* _DIRECTIONS_: The required output is a number: how many lines of the data below include the string "Воскресенске".

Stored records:
━━━━

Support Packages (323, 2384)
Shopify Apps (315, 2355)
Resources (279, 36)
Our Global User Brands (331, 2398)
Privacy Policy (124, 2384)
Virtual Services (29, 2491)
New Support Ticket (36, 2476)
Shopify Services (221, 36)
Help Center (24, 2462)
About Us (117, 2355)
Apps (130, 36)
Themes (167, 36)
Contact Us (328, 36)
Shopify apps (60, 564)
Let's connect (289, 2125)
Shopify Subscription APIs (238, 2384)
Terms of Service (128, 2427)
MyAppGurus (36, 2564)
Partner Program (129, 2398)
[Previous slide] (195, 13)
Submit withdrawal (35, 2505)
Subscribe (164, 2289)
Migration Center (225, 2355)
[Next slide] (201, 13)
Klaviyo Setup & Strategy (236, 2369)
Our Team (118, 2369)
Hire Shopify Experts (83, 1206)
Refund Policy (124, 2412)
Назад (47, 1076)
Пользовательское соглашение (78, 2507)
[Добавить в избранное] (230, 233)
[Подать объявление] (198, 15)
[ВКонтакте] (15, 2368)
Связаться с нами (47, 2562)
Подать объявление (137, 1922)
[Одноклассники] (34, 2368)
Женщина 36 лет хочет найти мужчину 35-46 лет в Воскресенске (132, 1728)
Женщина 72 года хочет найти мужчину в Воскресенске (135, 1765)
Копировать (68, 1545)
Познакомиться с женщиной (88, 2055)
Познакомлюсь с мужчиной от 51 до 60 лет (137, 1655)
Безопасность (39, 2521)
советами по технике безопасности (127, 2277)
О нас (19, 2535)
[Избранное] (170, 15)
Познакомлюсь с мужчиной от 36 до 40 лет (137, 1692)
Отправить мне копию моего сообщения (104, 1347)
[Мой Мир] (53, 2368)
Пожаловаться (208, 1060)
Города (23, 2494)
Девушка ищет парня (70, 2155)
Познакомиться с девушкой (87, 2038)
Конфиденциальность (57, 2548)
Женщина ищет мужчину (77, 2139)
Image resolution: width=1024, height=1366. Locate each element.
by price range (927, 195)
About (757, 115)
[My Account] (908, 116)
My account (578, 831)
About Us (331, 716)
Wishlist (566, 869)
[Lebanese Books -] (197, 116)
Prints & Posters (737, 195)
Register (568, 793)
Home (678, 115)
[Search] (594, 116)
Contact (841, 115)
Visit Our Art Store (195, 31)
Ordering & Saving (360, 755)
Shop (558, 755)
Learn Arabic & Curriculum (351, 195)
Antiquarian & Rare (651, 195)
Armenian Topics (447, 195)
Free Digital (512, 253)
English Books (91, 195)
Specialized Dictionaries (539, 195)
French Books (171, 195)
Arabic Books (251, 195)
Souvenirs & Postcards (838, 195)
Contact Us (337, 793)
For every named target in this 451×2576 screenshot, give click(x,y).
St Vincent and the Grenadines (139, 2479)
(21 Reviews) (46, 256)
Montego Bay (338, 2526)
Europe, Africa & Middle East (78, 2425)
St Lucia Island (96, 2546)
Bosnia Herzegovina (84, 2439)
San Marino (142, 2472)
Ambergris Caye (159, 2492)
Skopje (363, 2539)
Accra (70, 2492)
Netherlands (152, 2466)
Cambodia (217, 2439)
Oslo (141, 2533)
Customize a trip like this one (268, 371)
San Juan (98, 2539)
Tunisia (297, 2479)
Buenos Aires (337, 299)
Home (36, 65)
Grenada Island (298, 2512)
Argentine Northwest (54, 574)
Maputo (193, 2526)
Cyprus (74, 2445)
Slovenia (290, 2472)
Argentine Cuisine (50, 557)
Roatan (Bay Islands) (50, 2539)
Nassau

━━━━

* _PROBLEM SOLUTION_: 2